══ Extract to read

= Reading for special needs =

Area of special education

Reading for special needs has become an area of interest as the understanding of reading has improved. Teaching children with special needs how to read was not historically pursued under the assumption of the reading readiness model that a reader must learn to read in a hierarchical manner such that one skill must be mastered before learning the next skill (e.g. a child might be expected to learn the names of the letters in the alphabet in the correct order before being taught how to read their name). This approach often led to teaching sub-skills of reading in a decontextualized manner, preventing students with special needs from progressing to more advanced literacy lessons and subjecting them to repeated age-inappropriate instruction (e.g. singing the alphabet song).

During the 1970s, the education system shifted to targeting functional skills that were age-appropriate for people with special needs. This led to teaching sight words that were viewed as necessary for participation in the school and community (e.g. exit, danger, poison, go). This approach was an improvement upon previous practices, but it limited the range of literacy skills that people with special needs developed.

A newer model for reading development, the "emergent literacy" or "early literacy" model, purports that children begin reading from birth and that learning to read is an interactive process based on children's exposure to literate activities. It is under this new model that children with developmental disabilities and special needs have been considered to be able to learn to read.

==Populations at increased risk==
Children with language difficulties that fall below expectations for their chronological age are at increased risk for reading disorders or difficulties that can occur early in preschool and continue throughout development. Children with other disabilities, such as developmental disability, autism spectrum disorder, Down syndrome, fragile X syndrome, and cerebral palsy, can also have language impairments that raise the risk of developing reading problems.

===Down syndrome===
It has been found true for children with intellectual disabilities, such as children with Down syndrome, that phonological awareness skills are often deficient and require targeted teaching. For example, studies have found that children with Down syndrome show deficits in phonological awareness, and though they can develop such skills, often rely on sight word vocabulary knowledge rather than phonological awareness skills to decode words. Given this, it is recommended that phonological awareness skills be taught in a systematic manner with explicit instruction of how to use these skills when reading.

════

* **Short task**
Continue the article on reading for special needs above, starting after its last sentence.

══ Data provided

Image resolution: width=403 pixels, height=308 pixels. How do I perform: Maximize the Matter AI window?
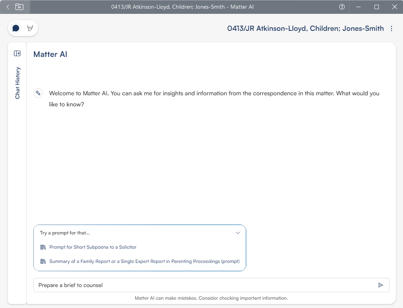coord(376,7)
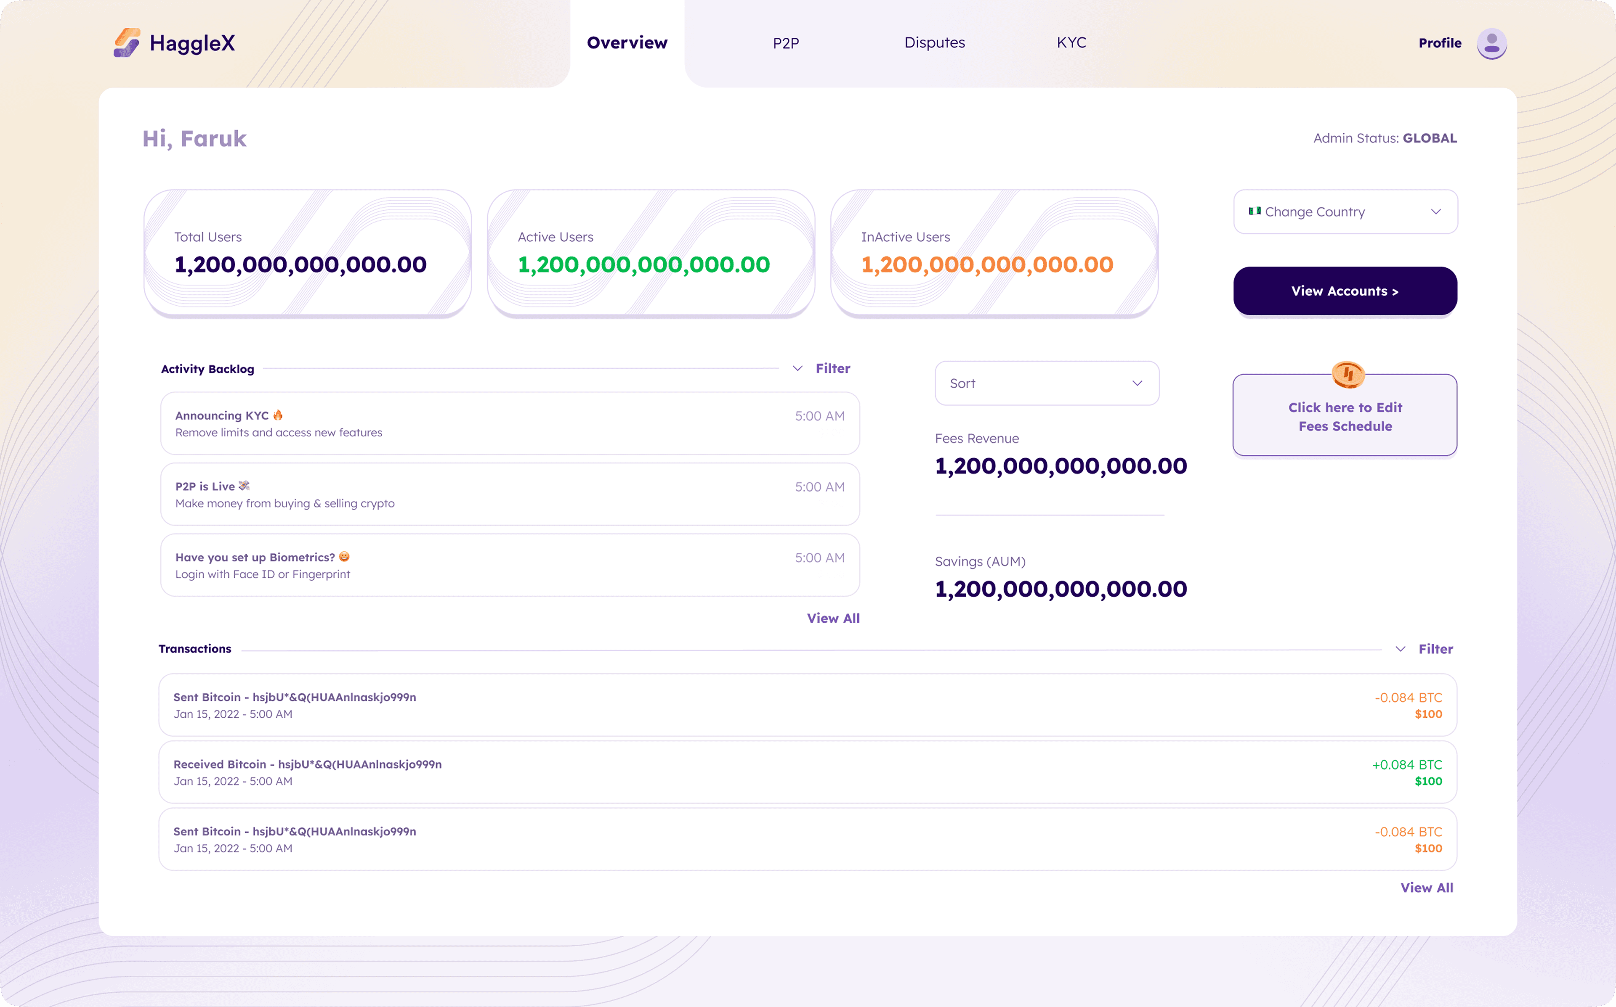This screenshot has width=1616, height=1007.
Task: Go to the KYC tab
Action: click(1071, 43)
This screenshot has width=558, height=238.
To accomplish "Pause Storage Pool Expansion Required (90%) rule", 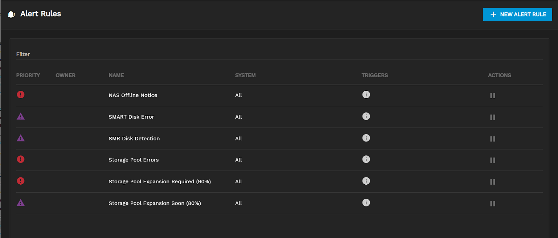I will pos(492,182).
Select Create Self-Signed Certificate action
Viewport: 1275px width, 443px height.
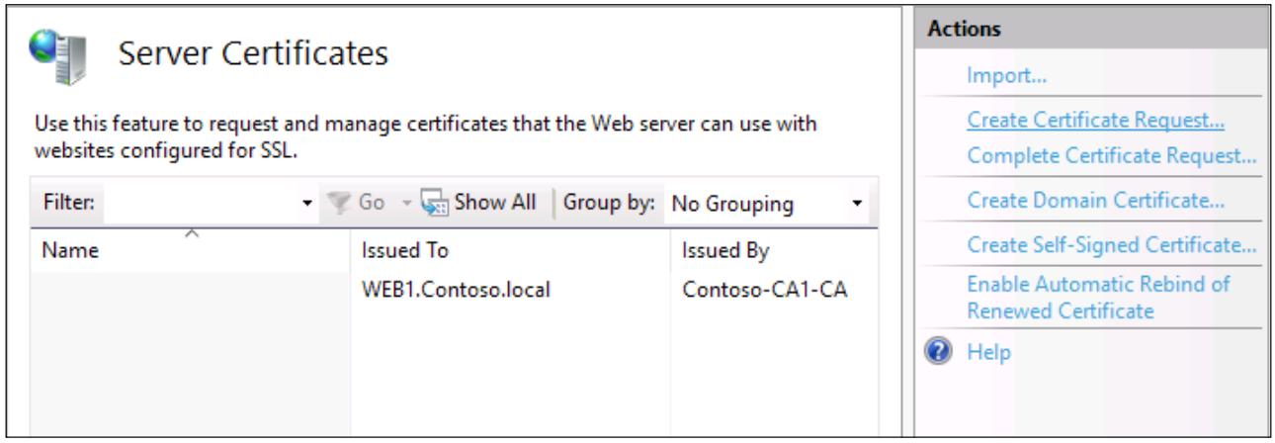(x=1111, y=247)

════
══ Data provided

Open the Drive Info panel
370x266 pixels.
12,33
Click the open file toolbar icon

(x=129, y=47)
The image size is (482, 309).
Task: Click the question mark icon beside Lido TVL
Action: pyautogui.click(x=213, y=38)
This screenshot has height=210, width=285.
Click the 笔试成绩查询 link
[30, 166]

════

* **Result below**
===Autism===
Children with autism spectrum disorder (ASD) have been identified as having particular difficulties with reading comprehension despite normal decoding abilities. Historically, those individuals who are especially good at decoding but have poor comprehension are considered to have hyperlexia. Not all individuals with autism, however, are poor comprehenders as there is a wide range of abilities in children on the spectrum. Despite the type of reader an individual with autism might be, individuals should be given the opportunity to learn to read.
Very few studies have examined the effectiveness of interventions for reading for individuals with ASD.
Using computer-assisted instruction to implement programs for individuals with ASD that target skills in decoding could be an effective way to help improve these skills in these individuals. Procedural facilitation tasks such as prereading questions, anaphoric cuing, or a cloze task helped to improve reading comprehension with the anaphoric cuing task being the most effective task.

===Cerebral palsy===
Children with cerebral palsy (CP) may or may not have motor speech impairments and/or language impairments, which can lead to reading difficulties. Often children with CP can be classified as having severe speech and physical impairments (SSPI), but children with other disorders can fall into this category as well. Children with SSPI can be at increased risk for reading difficulties not only because they may have language impairments, but also because they can have limited literary experiences and limited reading instruction. Additionally, parents and teachers may have low expectations of the child's ability to become a reader, which may influence experiences with text and impact literacy instruction. Assistive technology (also Alternative and Augmentative Communication devices; AAC) can be used to overcome physical barriers to manipulating books, and to augment speech motor and language difficulties (e.g., type, or select symbols to identify rhyming words), and cognitive impairments (to provide needed support required for target skill acquisition) (Copeland & Keef, 2007, see chapter 9). Of course, access to assistive devices is not sufficient for reading development. Appropriate reading instruction is required (e.g., instruction in phonological awareness skills, phonemic awareness skills, phonics, fluency, vocabulary, text comprehension, and book conventions), regularly conducted story reading sessions, constructive AT/AAC use to target literacy skills, high expectations of student literacy achievement, and text-rich environments have been found to be important for developing literacy skills in children with CP.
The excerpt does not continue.